Last week, ahead of a New York City Council Joint Health & Hospitals Oversight Committee hearing on exploding healthcare costs, 32BJ Secretary-Treasurer and Health Fund Trustee Larry Engelstein conceded, “Every time we go to the bargaining table on behalf of our members, [healthcare] is the central issue we have that may lead to strikes in our industry.” 

The same can be send for virtually every other union out there. Even when union leaders succeed in bringing home a contract that provides for something even remotely resembling “decent healthcare,” workers are never safe from employers determined to undermine and roll back those gains at every opportunity. 

The constant struggle sucks the oxygen out of fights that could be devoted to improved pay packages and pension plans — or as veteran 32BJ member Luchiana Owens said outside City Hall last week, “Our insurance is funded by our employer — contributions we won at our bargaining table; when healthcare costs are out of control, there is less room for wage increases, our pension payments and training and other benefits that members rely upon to support their families and improve their lives.”

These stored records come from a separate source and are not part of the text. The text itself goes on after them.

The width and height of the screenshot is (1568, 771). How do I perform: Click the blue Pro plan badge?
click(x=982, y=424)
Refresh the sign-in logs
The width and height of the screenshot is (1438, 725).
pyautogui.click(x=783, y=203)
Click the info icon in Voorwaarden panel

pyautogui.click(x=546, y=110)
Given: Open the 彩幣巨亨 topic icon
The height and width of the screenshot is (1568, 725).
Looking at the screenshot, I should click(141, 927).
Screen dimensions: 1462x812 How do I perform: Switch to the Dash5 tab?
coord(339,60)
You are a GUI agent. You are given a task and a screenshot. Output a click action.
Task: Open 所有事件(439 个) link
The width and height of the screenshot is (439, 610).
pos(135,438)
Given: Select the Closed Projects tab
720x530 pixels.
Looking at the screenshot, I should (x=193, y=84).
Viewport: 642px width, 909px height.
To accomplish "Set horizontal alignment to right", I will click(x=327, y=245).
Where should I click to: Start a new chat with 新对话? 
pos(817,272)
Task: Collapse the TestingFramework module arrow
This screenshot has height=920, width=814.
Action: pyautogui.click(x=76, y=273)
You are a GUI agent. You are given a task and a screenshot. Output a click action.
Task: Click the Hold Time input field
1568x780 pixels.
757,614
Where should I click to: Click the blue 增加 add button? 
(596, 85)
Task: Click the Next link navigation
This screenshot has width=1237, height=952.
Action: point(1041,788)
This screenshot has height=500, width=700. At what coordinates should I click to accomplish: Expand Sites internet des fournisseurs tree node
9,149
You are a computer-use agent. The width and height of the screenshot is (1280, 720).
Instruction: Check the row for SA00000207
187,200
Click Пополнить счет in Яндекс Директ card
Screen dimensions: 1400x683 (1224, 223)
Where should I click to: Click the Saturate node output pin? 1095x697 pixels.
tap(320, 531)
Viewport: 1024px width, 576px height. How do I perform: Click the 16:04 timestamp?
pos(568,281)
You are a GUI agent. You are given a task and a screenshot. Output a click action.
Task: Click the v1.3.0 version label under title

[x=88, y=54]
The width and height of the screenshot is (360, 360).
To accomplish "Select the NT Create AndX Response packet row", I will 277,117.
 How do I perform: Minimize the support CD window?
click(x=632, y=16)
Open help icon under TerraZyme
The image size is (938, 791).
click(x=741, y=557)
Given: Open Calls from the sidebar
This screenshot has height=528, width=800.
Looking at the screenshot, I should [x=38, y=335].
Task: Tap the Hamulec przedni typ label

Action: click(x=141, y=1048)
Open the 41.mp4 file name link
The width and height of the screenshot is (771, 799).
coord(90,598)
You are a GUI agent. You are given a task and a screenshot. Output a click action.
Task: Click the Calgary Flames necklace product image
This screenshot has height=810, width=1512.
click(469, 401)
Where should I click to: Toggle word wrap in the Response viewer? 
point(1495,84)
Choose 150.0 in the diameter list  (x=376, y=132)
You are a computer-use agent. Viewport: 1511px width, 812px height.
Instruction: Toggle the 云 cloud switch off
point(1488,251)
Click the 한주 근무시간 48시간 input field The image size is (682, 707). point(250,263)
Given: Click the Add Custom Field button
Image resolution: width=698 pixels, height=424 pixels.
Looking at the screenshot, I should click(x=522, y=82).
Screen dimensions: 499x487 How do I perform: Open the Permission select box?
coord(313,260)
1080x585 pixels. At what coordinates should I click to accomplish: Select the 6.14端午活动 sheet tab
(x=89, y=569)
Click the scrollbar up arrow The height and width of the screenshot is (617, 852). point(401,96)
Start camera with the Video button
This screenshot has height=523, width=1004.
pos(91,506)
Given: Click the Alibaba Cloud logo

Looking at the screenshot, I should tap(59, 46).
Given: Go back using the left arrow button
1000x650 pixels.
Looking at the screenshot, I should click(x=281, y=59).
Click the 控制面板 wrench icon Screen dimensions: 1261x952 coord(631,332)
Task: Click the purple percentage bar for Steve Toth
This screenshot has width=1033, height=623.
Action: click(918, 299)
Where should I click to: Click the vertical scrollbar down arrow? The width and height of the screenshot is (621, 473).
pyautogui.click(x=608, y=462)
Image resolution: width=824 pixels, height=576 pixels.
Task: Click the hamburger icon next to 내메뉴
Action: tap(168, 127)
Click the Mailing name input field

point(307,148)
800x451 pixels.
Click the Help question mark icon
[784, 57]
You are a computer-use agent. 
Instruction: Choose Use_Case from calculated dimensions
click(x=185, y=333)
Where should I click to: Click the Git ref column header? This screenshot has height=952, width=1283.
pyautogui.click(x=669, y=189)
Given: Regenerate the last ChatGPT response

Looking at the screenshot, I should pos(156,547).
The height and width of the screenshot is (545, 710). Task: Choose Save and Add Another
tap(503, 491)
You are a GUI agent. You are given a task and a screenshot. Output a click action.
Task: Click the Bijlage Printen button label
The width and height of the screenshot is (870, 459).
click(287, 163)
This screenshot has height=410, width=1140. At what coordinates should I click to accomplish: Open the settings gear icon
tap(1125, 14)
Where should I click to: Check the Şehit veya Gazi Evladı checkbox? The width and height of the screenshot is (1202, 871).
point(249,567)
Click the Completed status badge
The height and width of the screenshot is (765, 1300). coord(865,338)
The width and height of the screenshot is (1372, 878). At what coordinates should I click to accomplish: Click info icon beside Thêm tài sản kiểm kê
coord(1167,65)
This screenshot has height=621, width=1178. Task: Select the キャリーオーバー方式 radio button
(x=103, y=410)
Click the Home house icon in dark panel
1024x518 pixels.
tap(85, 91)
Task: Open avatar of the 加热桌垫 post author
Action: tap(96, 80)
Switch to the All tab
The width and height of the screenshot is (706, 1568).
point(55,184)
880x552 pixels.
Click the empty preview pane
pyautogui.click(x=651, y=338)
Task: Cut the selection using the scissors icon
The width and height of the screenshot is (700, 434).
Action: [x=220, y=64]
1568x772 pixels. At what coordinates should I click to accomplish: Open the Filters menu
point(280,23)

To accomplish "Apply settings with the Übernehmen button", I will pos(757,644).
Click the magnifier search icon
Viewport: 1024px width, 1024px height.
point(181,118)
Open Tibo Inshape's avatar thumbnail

Negotiations between 32BJ and the Realty Board Association [RAB] kicked off on November 14. Still without a deal — the union now plans to put thousands of commercial cleaners into the streets on Wednesday, December 18, to demand an agreement before the current contract expires at year’s end. 

“The employers are proposing that we share in the premium cost and that is a strike issue for us,” Engelstein said last week. “We’re hoping that they take it off the table by the time we settle — but we don’t know where this is going — and it’s a major issue. But what’s driving that pressure is the high and increasingly rising costs, which are putting pressure on everybody. The taxpayers are funding DC37’s healthcare costs and we’re having to bargain with our employers and the landlords to get the money to pay for the healthcare — and that comes out of the wage package.”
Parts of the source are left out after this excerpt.